Weil er im Verdacht steht, gleich für eine ganze Serie von Brandstiftungen verantwortlich zu sein, hat die Polizei im Juni 2019 einen 22-Jährigen aus Dettingen festgenommen. Der junge Mann ist Mitglied bei der Dettinger Feuerwehr. Ihm werden zwischen Oktober 2018 und März 2019 in Dettingen eine vollendete und drei versuchte schwere Brandstiftungen, drei versuchte Brandstiftungen und vier Sachbeschädigungen durch Brände vorgeworfen.

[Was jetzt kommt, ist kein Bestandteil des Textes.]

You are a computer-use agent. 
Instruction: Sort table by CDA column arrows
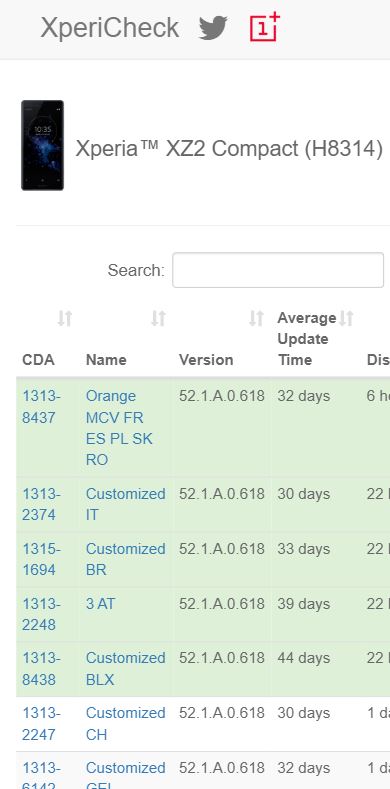click(64, 318)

Mutmaßlicher Brandstifter soll seine eigene Wohnung angezündet haben

Der mutmaßliche Brandstifter soll nicht nur Hecken und Mülltonnen angezündet haben: Feuer wurde auch an einem Holzschuppen, einem Pferdeanhänger, einem Wohnmobil und einem Auto in einer Tiefgarage gelegt. Zudem steht der Mann laut Polizei in dringendem Verdacht, am 23. März seine damalige Wohnung, die in der Nähe der vorherigen Brände liegt, angezündet zu haben.

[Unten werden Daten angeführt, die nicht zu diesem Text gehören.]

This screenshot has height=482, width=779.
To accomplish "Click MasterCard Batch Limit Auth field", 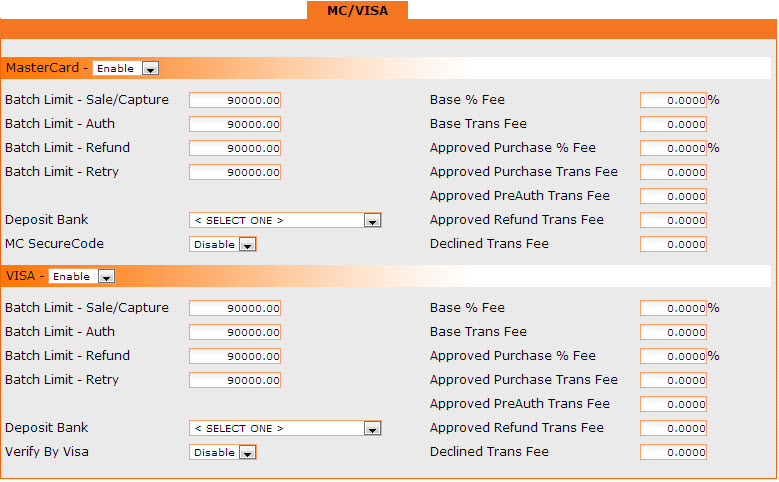I will (x=235, y=124).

Die Staatsanwaltschaft erließ Haftbefehl

Allein bei dem Wohnungsbrand entstand ein Schaden von rund 200 000 Euro. Der Gesamtschaden wird auf 240 000 Euro geschätzt. Im Laufe der Ermittlungen des Kriminalkommissariats Reutlingen hatten sich im Laufe der Zeit erste Verdachtsmomente gegen den Mann ergeben, die sich nach und nach verdichteten. Die Staatsanwaltschaft Tübingen erließ Anfang Juni Haftbefehl gegen den Verdächtigen. Der Dettinger sitzt seitdem in Untersuchungshaft. Bislang hatte er die ihm zur Last gelegten Taten abgestritten.